UNITED STATES of America, Plaintiff-Appellee,v.Raymond BERRYHILL, Defendant-Appellant.

No. 86-1093.

United States Court of Appeals, Ninth Circuit.

Submitted*  Feb. 24, 1989.Decided March 23, 1989.

Before GOODWIN, POOLE and BRUNETTI, Circuit Judges.


MEMORANDUM** 

Raymond Berryhill ("Berryhill") appeals his conviction for three counts of possession of stolen mail in violation of 18 U.S.C. § 1708 and one count of conspiracy in violation of 18 U.S.C. § 371. Berryhill charges ineffective assistance of counsel; that denial of his motion for a new trial for newly discovered evidence, was erroneous; and challenges that the evidence showed only a single offense and did not support the multiple convictions and sentences. We have jurisdiction pursuant to 28 U.S.C. § 1291 and we affirm.

We review ineffective counsel claims de novo. Weygandt v. Ducharme, 774 F.2d 1491, 1492 (9th Cir. 1985). Denial of a new trial is reviewed for abuse of discretion. United States v. Steel, 759 F.2d 706, 713 (9th Cir. 1985). Because appellant did not attack the multiplicity of sentences in the district court, we review for plain error. United States v. Morris, 827 F.2d 1348, 1352 (9th Cir. 1987).

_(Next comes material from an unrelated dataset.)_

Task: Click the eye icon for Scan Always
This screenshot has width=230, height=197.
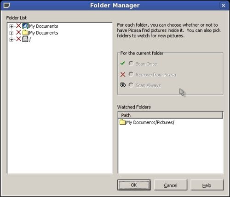Action: pyautogui.click(x=123, y=85)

On May 8, 1985, Appellant's common law wife attempted to forge a check in a bank in Gilroy, California. She fled the bank and the teller called the police. A police officer saw the appellant and a woman fitting the description of the suspected forger driving away from the bank. The officer stopped the car six blocks from the bank. As appellant emerged from the car, the officer noted that he appeared to throw something under the vehicle. A paper bag was found, containing three pieces of mail without postmarks, not addressed to Berryhill. Also in the bag was a notebook with addresses of various post boxes in the Gilroy area and "practiced" forged signatures. A search of the vehicle revealed several maps, upon which post office locations in the Gilroy-Salinas areas, including the boxes in which stolen mail had been deposited, were "highlighted." Appellant was arrested and charged with the possession of stolen mail and conspiracy.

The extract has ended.